Published: 2019-05-16

Total Pages: 169

ISBN-13: 042953535X

DOWNLOAD EBOOK

This book explores the roots of the decline of democracy and the rise of hegemonic parties in Turkey, by comparing the Justice and Development Party (AKP) with other comparable cases throughout the world. Offering a novel analysis in the rise of hegemonic parties, this book incorporates the analysis of state-society relations and institutionalist approaches. A hegemonic party is a single political party that dominates the scene in multi-party elections for extended periods of time. Focusing on the cases of Turkey, Azerbaijan, Malaysia, Russia and other countries through the Middle East, Asia, Latin America, Africa and Europe, the book proves that hegemony building is possible through the combination of societal and institutional factors at the individual, local, and national levels. Multilingual comparative content analysis, rigorous statistical tests, and in-depth elite-level interviews support this theory, based on an extensive fieldwork analysis. Analysing contemporary as well as historical cases of hegemonic parties, the volume will be of interest to researchers and students in a broad range of areas including democratization, political parties and Turkish politics.
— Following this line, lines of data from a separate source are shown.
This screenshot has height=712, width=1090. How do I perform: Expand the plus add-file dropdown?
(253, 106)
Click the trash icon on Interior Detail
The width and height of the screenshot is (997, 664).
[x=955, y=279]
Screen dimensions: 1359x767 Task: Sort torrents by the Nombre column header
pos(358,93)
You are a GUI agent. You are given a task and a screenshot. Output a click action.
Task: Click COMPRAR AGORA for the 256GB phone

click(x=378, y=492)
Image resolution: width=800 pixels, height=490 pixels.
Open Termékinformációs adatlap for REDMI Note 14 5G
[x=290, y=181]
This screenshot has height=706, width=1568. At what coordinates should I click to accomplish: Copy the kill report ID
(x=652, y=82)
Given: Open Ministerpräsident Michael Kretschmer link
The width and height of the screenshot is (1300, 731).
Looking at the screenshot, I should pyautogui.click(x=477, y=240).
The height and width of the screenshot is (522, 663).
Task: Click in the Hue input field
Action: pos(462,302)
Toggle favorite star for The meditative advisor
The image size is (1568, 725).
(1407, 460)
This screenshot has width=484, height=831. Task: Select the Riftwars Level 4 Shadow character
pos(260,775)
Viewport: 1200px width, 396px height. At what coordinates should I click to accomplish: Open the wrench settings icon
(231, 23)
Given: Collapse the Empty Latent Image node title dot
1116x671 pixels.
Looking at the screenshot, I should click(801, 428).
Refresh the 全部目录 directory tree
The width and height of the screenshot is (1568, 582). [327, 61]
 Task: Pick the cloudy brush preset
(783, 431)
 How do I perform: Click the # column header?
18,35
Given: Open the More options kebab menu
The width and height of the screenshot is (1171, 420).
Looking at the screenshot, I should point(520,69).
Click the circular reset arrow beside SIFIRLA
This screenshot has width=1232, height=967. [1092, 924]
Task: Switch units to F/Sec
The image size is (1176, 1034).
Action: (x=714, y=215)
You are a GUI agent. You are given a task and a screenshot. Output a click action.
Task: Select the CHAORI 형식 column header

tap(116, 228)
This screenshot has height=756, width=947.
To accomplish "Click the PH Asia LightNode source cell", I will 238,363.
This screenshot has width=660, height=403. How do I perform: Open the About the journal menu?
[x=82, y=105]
The Justice and Development Party in Turkey

The Justice and Development Party in Turkey

Author: Toygar Sinan Baykan

Publisher: Cambridge University Press

Published: 2018-12-06

Total Pages: 337

ISBN-13: 110848087X

DOWNLOAD EBOOK

A fieldwork-based account of the role of populism, personalism and organisation in the rise of Erdoğan's JDP to authoritarian predominance.


Ruling But Not Governing

Ruling But Not Governing

Author: Steven A. Cook

Publisher: JHU Press

Published: 2007-05

Total Pages: 206

ISBN-13: 0801885914

DOWNLOAD EBOOK

Ruling, but not governing : a logic of regime stability -- The Egyptian, Algerian, and Turkish military "enclaves" : the contours of the officers' autonomy -- The pouvoir militaire and the failure to achieve a "just mean" -- Institutionalizing a military-founded system -- Turkish paradox : Islamist political power and the Kemalist political order -- Toward a democratic transition? : weakening the patterns of political inclusion and exclusion.


The Logic of Political Survival in Turkey

The Logic of Political Survival in Turkey

Author: Çağlar Ezikoğlu

Publisher: Lexington Books

Published: 2021-02-15

Total Pages: 228

ISBN-13: 9781793627247

DOWNLOAD EBOOK

This book focuses on the logic of political survival in Turkish politics by analyzing the case of Justice and Development Party (Adalet ve Kalkınma Partisi-AKP).